This is my healthcare plan. It is much better than your stinky French one
(from here)
In a previous post, I wondered why we don’t just steal someone else’s healthcare system instead of inventing some untried and untested system. In TNR, Jonathan Cohn asks the same question (italics mine):
A closer model for the United States would be France, which doesn’t have that problem and which–thankfully–also merits considerable screen time in Moore’s movie. As Paul Dutton explains in a new book called Differential Diagnoses, the French prize individual liberty, so they created an insurance system that, today, allows free choice of doctor and offers highly advanced medical care to those who need it….
All of this does cost money, naturally, and Moore acknowledges what many assume is the French system’s big drawback: its high taxes. But Moore also provides the same answer that any good policy wonk (including yours truly) would: They pay more in taxes but less in private insurance. In fact, the French system, like every other one in the rest of the developed world, costs less than ours overall.
The French like their system a lot–more than the citizens of any other country, including the United States, if you believe the opinion polls. The World Health Organization likes it a lot, too: It has ranked France’s system tops in the world. But that isn’t stopping critics from attacking it. In a pre-buttal of Sicko that appeared in the New York Post, the Cato Institute’s Michael Tanner warned last week that Moore missed the real problem in France: its shortage of high-tech care.
This was news to me. I spent a lot of time researching France when I wrote my book, and I never heard anything about shortages of high-tech care.
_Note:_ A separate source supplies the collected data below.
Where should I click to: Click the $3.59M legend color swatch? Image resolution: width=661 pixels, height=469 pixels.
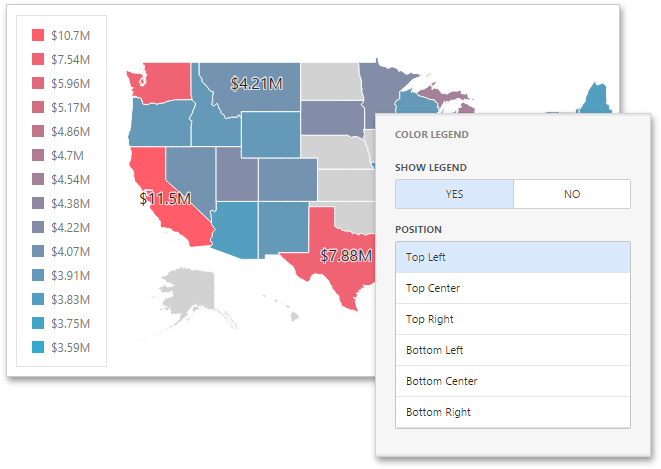(x=38, y=347)
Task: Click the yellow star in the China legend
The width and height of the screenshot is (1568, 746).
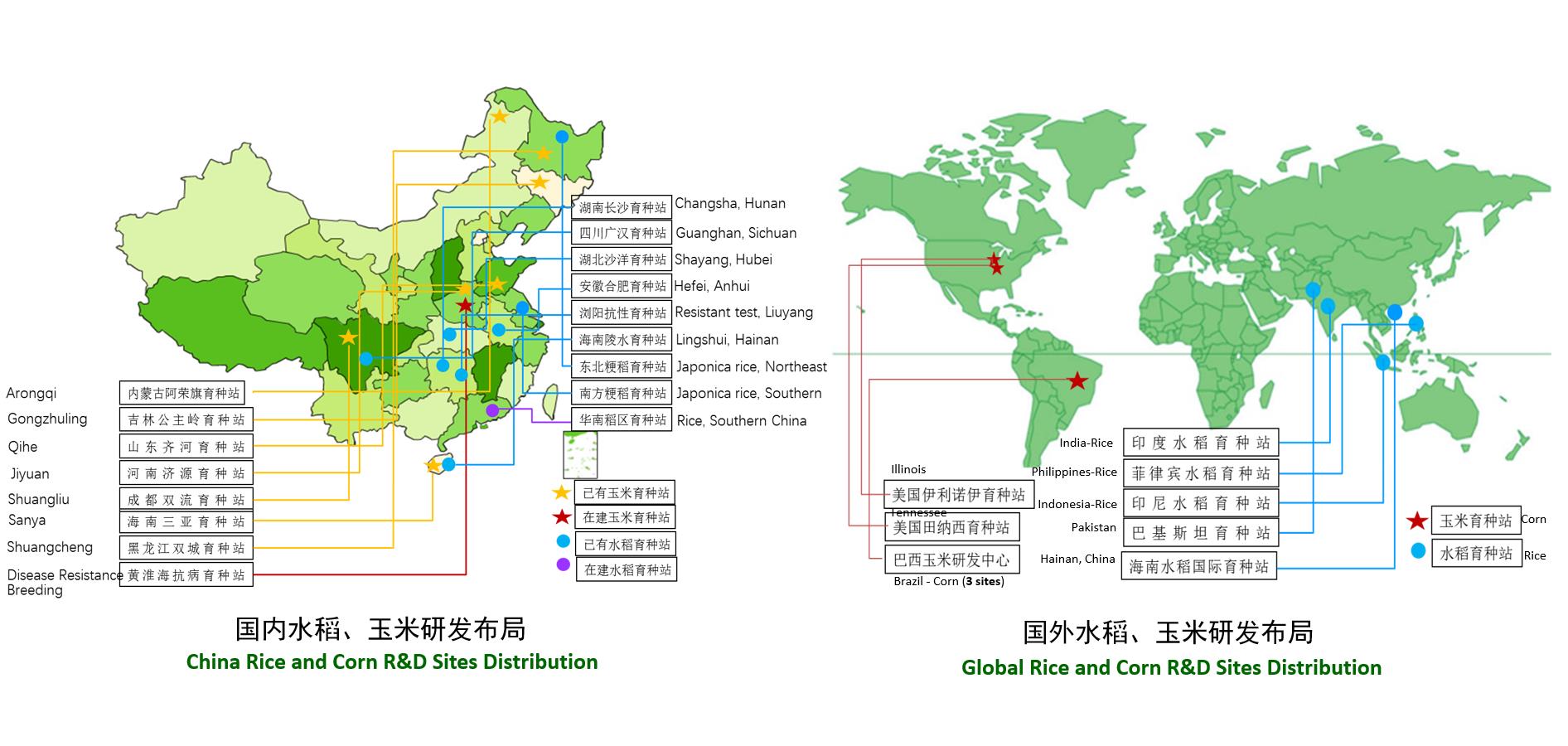Action: tap(562, 492)
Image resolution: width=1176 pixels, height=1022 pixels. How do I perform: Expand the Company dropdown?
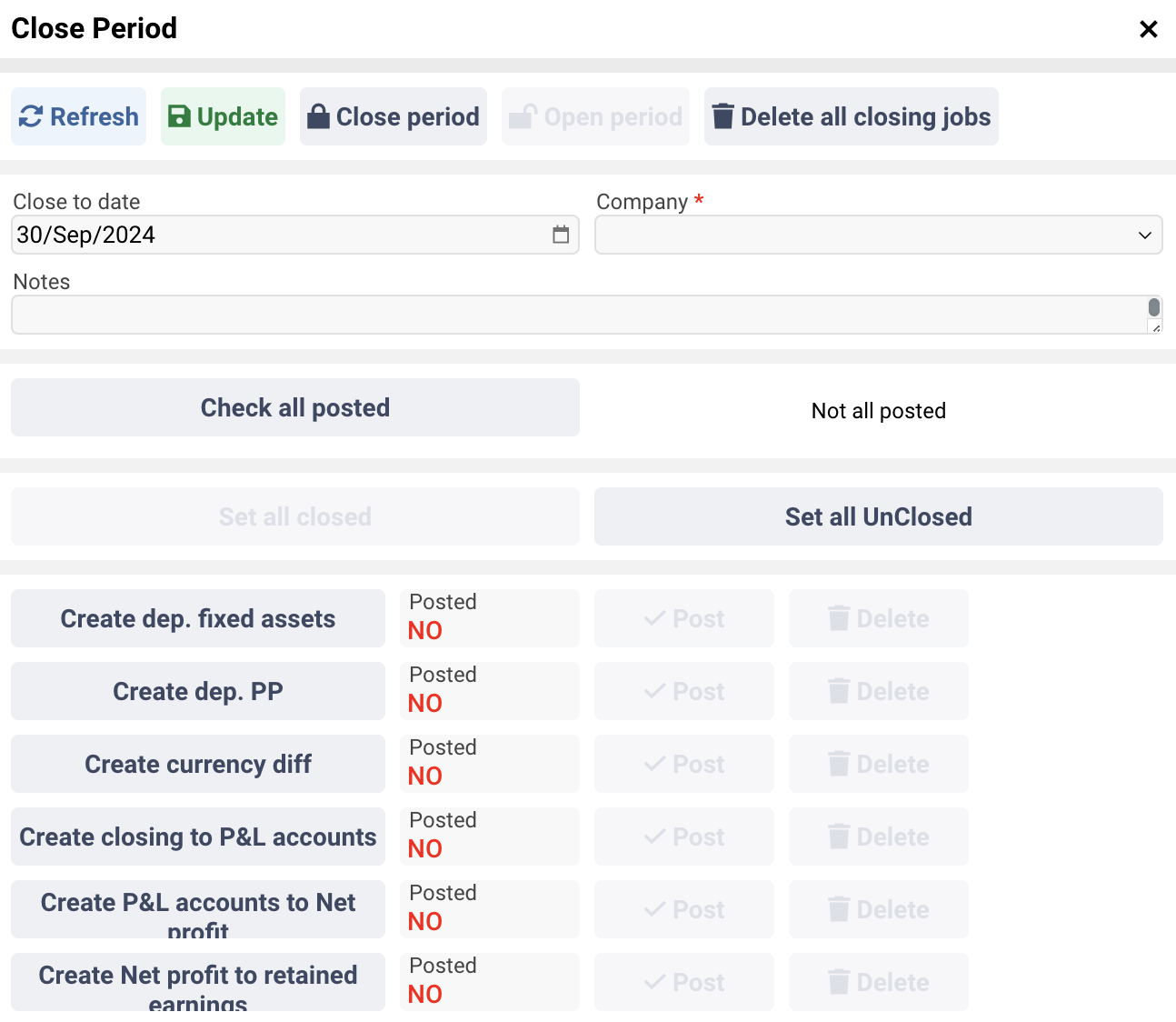(x=878, y=235)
I asked Victor Rodwin of New York University, this country’s leading expert on the French health care system, if he had ever heard of such shortages. He hadn’t, either.
In the interest of fairness, I decided I would ask Tanner himself: What was his evidence? He said the French government was starting to tighten access to specialists. Well, sure–but it’s still a far cry from what managed care has done in this country for years. He also said that France has fewer MRIs and CT scanners than the United States, which is very true and very irrelevant. Most experts think we have far more than we need here. If there were real shortages in France, there would be long queues to use them, and there’s no evidence of this, either.
Well, that wouldn’t be the first time a professional conservative makes something up to fit a preconceived notion. It still seems like the French are doing it better.